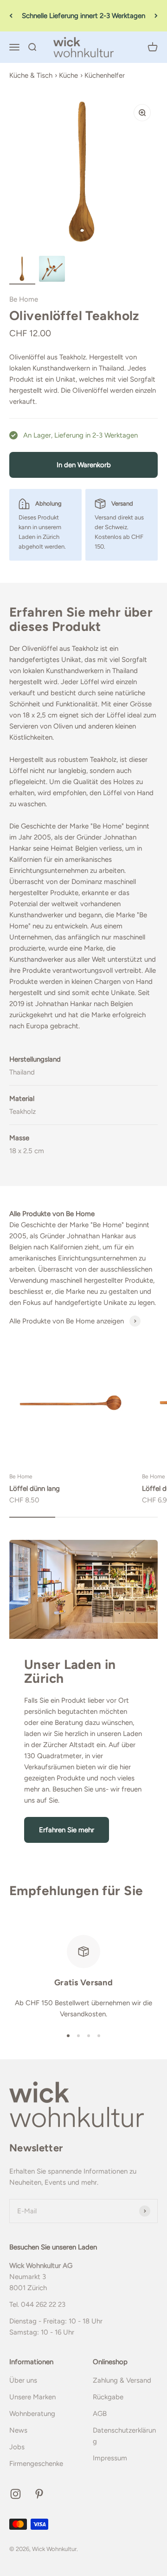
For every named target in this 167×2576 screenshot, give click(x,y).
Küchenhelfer (104, 75)
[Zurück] (11, 16)
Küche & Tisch (30, 75)
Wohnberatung (32, 2413)
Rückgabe (108, 2397)
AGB (100, 2413)
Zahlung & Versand (122, 2380)
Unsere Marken (32, 2397)
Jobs (17, 2447)
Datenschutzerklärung (124, 2436)
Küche (68, 75)
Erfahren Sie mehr (66, 1830)
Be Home (23, 299)
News (18, 2430)
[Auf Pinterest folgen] (39, 2494)
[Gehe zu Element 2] (52, 270)
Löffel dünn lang (34, 1488)
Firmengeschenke (36, 2463)
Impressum (110, 2458)
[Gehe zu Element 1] (22, 270)
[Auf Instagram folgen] (15, 2494)
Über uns (23, 2380)
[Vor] (156, 16)
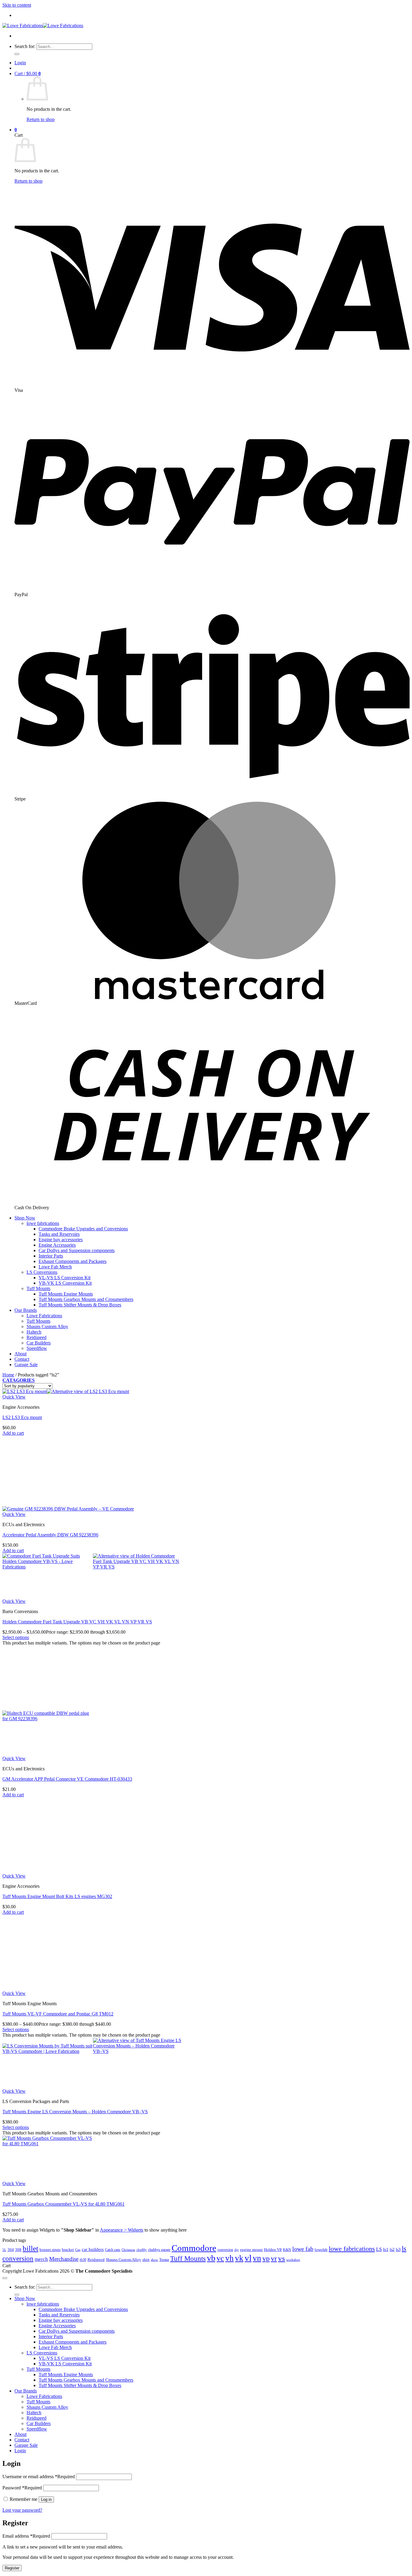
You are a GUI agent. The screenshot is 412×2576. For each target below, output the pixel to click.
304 (11, 2249)
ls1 (385, 2249)
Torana (164, 2260)
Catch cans (112, 2250)
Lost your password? (22, 2510)
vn (257, 2258)
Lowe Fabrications (44, 1315)
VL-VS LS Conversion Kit (64, 1277)
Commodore (194, 2248)
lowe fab (302, 2248)
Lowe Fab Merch (55, 1266)
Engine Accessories (57, 1245)
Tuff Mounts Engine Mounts (66, 1293)
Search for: (24, 46)
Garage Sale (26, 1364)
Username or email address (38, 2476)
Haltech (34, 1331)
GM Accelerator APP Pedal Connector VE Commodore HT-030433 (67, 1779)
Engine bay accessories (61, 1239)
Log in (46, 2499)
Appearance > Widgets (121, 2229)
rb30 (83, 2260)
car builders (93, 2249)
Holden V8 (273, 2249)
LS (379, 2249)
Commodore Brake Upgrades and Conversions (83, 1228)
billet (30, 2248)
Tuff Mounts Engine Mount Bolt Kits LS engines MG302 (57, 1896)
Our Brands (25, 1310)
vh (229, 2258)
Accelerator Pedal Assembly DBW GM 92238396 (50, 1534)
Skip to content (16, 5)
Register (12, 2568)
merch (41, 2259)
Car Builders (39, 1342)
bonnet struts (50, 2249)
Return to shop (41, 119)
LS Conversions (42, 1272)
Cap (78, 2250)
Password (22, 2487)
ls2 (392, 2249)
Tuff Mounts (38, 1288)
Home (8, 1374)
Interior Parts (51, 1255)
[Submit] (16, 54)
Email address (26, 2536)
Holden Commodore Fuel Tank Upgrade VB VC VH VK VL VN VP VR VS (77, 1621)
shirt (146, 2259)
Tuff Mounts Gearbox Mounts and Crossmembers (86, 1299)
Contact (21, 1359)
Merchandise (63, 2259)
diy (236, 2250)
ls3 (398, 2249)
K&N (287, 2250)
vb (211, 2258)
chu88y (141, 2250)
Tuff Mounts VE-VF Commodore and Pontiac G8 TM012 (57, 2013)
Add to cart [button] (13, 1433)
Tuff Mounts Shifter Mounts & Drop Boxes (80, 1304)
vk (239, 2258)
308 (18, 2249)
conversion (225, 2250)
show (154, 2259)
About (20, 1353)
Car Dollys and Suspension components (77, 1250)
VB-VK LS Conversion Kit (65, 1283)
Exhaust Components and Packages (72, 1261)
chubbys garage (159, 2250)
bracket (68, 2249)
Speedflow (37, 1348)
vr (274, 2258)
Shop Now (24, 1217)
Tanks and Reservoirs (59, 1234)
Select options (15, 1637)
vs (281, 2258)
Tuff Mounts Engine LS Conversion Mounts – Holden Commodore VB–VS (75, 2111)
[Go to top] (4, 2278)
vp (266, 2258)
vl (248, 2258)
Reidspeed (36, 1337)
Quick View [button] (14, 1396)
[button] (20, 62)
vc (220, 2258)
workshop (293, 2259)
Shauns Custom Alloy (47, 1326)
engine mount (251, 2249)
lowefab (321, 2249)
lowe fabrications (43, 1223)
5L (4, 2250)
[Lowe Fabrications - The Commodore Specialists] (42, 25)
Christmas (128, 2250)
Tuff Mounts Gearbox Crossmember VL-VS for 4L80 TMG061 (63, 2204)
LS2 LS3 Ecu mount (22, 1417)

********

*Problem requirements*.
Examine each line of the listing for the word "folgen" and state only how many lines contain it.

*Result of this task*.
2